2017年度 第22回 聴覚のしくみ、平衡感覚のしくみ

 聴覚と平衡覚の感覚器の構造について、生理学では機能に関わる部分について少し詳しく説明したかもしれませんが、基本的には解剖学でも学んでいるとおりです。もう一度よく確認をしておきましょう。

 聴覚のしくみは、前回説明した音波の空気の振動としての性質を頭に入れた上で考えましょう。振動のエネルギーは有毛細胞に伝わるまで、すべて何らかの振動、つまり物理的な刺激として伝えられていきます。この部分が聴覚器の“伝音部”にあたると考えますが、単に“伝える”だけではなく、エネルギーを増幅し、さらに、音波の波長によって共鳴部位を使い分けています。そして、最後に、有毛細胞の感覚毛の運動することによってイオンチャネルが開閉し、細胞内へのイオンの移動を変化するため膜電位が変化します。じつによくできたしくみです。途中で両生類や爬虫類の聴覚器の構造にも触れましたが、哺乳類は元来夜行性です。したがって、視覚以外の感覚によって周囲の情報を得るために発達させてきた機能ではないでしょうか。

 味覚や嗅覚でも、適刺激に対する受容器細胞の反応のしかたを取り上げました。いずれも、受容体やイオンチャネルなど、膜タンパク質の機能として考えました。聴覚や平衡覚で機能する有毛細胞も同様に、感覚毛にあるイオンチャネルのはたらきを説明しました。このように、一見マクロに見える現象も分子レベルでの構造と機能によって説明することができます。これらが現代の生命科学の重要な到達点です。最近の高等学校の生物では、こうした内容がかなり取り上げられています。医学を学ぶものとして、是非とも身につけてほしいものです。

 平衡覚は自覚しにくい感覚であるため、この感覚機能が乱されたような場合にどんな症状を呈するかをはじめに説明しました。別の例を挙げると、イヌやネコなどを仰向けにするとすぐにうつぶせ、あるいは四足で立つような姿勢をとろうとします。腹部を他社に見せることが危険につながるため、それを防ごうとする反射的な行動です。このとき、自らの背中が地面について腹部が上方を向いている、あるいは顔面が上方を向いているということは頭部の回転方向を検知することによって知覚しています。もし、東部の回転方向を知ることができなかったら、つまり平衡感覚器が機能しなかったらどうなるでしょうか。マウスやラットでの実験的に内耳を破壊すると、いったん仰向けにしてやってもそのままの姿勢を維持します。つまり、頭部の方向を全く理解していないということです。
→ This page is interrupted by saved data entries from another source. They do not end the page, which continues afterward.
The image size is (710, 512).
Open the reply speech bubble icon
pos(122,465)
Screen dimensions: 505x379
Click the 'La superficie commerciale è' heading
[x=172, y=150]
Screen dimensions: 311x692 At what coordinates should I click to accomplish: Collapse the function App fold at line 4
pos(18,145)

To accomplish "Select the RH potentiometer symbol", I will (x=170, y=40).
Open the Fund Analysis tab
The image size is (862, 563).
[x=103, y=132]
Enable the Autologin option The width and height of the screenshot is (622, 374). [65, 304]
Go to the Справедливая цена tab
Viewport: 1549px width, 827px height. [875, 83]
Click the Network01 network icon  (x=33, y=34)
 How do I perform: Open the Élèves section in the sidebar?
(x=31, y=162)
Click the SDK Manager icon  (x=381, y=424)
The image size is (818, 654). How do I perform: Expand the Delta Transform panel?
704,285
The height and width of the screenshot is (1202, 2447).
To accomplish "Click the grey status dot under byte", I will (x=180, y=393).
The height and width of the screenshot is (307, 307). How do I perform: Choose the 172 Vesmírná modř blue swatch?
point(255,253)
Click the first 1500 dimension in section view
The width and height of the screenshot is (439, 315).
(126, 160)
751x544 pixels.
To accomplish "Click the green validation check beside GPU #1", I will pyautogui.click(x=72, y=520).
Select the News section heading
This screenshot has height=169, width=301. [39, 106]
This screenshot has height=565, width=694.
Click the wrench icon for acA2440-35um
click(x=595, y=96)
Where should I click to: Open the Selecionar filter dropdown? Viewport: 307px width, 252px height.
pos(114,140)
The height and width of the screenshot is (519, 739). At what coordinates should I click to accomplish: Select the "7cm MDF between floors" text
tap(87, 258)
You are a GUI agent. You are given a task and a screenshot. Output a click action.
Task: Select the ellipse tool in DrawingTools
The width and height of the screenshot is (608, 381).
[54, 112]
 地球上にいる生物にはすべて重力がかかっています。特に、動物は身体を動かすため、どうしても重力がどの方向にかかっているのかを知っておく必要があります。平衡覚はあらゆる感覚の中で、最も早くに獲得された感覚の1つと考えられています。そして、そのしくみをそのまま流用して聴覚が発達してきました。したがって、感覚受容器は隣り合った部位にあり、さらに、刺激の受容のしかたもほとんど同じです。

 来週はお休みです。再来週は平衡感覚について補足して、その後視覚に入ります。